Prolonged PR interval and incidence of atrial fibrillation, heart failure admissions, and mortality in patients with implanted cardiac devices: A real-world survey

Heart Rhythm O2. 2022 Dec 22;4(3):171-179. doi: 10.1016/j.hroo.2022.12.009. eCollection 2023 Mar.

Abstract

Background: Prolongation of the PR interval has long been considered a benign condition, particularly in the setting of nonstructural heart disease.

Objective: The purpose of this study was to investigate the effect of PR interval on various well-adjudicated cardiovascular outcomes using a large real-world population data of patients with implanted dual-chamber permanent pacemakers or implantable cardioverter-defibrillators.

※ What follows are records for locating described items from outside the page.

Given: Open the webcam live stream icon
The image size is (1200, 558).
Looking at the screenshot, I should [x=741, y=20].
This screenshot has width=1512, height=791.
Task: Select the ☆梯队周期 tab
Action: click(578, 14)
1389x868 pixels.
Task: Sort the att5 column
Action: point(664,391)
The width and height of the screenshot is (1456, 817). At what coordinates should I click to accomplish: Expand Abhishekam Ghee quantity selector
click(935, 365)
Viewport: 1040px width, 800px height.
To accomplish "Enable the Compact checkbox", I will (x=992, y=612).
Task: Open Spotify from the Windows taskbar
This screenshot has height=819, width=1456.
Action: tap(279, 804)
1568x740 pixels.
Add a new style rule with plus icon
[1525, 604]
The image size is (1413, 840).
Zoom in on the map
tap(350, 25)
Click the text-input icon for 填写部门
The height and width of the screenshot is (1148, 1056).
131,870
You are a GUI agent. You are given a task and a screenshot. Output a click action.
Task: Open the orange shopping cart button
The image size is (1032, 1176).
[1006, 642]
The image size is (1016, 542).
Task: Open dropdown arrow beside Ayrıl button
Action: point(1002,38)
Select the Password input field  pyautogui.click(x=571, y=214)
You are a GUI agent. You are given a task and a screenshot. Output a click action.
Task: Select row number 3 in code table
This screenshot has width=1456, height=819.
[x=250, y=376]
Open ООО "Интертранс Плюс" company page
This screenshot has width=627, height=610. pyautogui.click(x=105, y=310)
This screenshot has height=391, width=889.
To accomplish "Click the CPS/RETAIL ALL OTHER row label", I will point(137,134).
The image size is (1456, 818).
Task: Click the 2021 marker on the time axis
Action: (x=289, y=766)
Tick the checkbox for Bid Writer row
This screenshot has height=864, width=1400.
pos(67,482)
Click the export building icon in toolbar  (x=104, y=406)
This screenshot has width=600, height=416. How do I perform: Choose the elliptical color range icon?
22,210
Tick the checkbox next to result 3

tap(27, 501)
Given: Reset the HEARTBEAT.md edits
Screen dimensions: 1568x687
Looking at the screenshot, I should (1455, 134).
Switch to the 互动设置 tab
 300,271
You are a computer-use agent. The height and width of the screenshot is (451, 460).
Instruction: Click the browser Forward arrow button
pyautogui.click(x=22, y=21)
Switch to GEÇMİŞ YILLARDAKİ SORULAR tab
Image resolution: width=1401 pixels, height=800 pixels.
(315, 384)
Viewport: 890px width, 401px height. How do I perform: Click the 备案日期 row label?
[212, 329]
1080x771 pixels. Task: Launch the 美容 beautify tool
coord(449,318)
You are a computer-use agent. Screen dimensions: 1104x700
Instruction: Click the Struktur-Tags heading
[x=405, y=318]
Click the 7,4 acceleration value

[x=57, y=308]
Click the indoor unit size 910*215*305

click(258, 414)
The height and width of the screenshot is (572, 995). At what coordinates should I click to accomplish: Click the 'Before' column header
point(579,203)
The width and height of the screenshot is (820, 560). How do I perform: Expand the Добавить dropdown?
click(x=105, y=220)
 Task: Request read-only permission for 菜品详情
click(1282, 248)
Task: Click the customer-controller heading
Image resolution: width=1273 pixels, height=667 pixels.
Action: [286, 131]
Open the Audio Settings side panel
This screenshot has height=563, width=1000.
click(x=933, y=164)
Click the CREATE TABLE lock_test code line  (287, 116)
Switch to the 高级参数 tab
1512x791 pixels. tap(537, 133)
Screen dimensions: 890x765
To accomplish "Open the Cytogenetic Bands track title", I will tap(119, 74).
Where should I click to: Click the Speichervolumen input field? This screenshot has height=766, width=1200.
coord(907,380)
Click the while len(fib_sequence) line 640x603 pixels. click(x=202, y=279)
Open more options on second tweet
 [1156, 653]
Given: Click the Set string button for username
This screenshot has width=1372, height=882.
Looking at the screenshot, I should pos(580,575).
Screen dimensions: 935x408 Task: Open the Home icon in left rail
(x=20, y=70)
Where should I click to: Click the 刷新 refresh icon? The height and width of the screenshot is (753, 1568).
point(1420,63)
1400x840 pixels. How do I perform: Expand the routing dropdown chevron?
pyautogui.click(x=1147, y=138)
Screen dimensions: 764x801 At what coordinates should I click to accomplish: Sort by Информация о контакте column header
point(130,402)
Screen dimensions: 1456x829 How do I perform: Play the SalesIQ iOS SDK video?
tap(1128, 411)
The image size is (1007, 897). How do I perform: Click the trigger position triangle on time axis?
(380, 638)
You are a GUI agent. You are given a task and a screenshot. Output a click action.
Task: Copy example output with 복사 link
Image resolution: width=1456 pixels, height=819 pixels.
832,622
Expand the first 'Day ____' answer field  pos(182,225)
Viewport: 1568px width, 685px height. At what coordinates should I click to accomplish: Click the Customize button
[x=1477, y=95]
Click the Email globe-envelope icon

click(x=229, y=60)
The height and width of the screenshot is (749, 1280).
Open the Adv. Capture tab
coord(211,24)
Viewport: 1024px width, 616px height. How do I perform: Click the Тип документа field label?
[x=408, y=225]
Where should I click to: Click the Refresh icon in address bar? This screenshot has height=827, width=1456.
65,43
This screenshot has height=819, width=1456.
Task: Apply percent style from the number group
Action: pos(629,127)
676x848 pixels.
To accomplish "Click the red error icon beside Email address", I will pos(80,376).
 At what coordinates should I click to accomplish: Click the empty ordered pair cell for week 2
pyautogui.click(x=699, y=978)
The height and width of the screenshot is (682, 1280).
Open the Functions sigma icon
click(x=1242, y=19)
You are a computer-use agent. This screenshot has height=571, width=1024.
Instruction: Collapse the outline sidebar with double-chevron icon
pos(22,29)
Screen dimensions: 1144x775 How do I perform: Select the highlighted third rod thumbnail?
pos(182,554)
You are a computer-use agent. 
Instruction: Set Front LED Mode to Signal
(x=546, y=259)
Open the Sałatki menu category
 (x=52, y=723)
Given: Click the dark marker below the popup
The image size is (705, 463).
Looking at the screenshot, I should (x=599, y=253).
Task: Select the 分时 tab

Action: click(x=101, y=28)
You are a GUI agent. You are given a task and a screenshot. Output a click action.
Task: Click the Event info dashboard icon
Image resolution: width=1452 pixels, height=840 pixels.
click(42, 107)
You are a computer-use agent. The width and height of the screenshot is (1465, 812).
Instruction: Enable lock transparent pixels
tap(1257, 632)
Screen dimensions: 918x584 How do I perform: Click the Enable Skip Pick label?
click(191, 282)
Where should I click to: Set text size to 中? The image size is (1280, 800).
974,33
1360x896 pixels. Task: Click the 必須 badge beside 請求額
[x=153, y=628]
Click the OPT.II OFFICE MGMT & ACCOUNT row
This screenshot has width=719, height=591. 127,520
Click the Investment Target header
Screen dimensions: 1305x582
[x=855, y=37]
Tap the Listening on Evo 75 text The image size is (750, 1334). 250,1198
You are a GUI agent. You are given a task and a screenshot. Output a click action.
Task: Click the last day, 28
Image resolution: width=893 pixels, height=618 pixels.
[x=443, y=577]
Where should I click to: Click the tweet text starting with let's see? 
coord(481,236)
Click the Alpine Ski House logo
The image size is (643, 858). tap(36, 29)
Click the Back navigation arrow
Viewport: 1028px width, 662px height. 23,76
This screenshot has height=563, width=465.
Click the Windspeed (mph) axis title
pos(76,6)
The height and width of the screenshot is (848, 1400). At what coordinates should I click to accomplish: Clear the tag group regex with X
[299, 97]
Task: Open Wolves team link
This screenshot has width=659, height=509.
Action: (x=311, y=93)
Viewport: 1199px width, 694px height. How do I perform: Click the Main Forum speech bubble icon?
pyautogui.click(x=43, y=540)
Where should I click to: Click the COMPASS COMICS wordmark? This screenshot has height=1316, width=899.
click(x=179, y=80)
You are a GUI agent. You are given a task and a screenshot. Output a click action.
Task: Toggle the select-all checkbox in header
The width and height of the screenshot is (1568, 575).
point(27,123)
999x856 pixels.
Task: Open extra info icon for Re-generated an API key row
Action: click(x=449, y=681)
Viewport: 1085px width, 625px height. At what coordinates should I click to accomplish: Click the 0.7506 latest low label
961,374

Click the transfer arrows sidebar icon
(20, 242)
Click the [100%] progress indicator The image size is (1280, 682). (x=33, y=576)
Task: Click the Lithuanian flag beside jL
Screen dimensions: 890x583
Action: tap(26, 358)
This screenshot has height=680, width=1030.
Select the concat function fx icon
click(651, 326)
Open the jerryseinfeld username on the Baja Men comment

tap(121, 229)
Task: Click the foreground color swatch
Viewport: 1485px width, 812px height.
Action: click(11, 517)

Methods: PR intervals were measured during remote transmissions in patients with implanted permanent pacemakers or implantable cardioverter-defibrillators. Study endpoints (time to the first occurrence of AF, heart failure hospitalization [HFH], or death) were obtained between January 2007 and June 2019 from the deidentified Optum de-identified Electronic Health Record dataset.

Results: A total of 25,752 patients (age 69.3 ± 13.9 years; 58% male) were evaluated. The average intrinsic PR interval was 185 ± 55 ms. In the subset of 16,730 patients with available long-term device diagnostic data, a total of 2555 (15.3%) individuals developed AF during 2.59 ± 2.18 years of follow-up. The incidence of AF was significantly higher (up to 30%) in patients with a longer PR interval (ie, PR interval ≥270 ms; P < .05). Time-to-event survival analysis and multivariable analysis showed that PR interval ≥190 ms was significantly associated with higher incidence of AF, HFH, or HFH or death when compared with shorter PR intervals (P < .05 for all 3 parameters).

Conclusion: In a large real-world population of patients with implanted devices, PR interval prolongation was significantly associated with increased incidence of AF, HFH, or death.

Keywords: Atrial fibrillation; Clinical outcomes; Heart failure; PR interval; Pacemaker.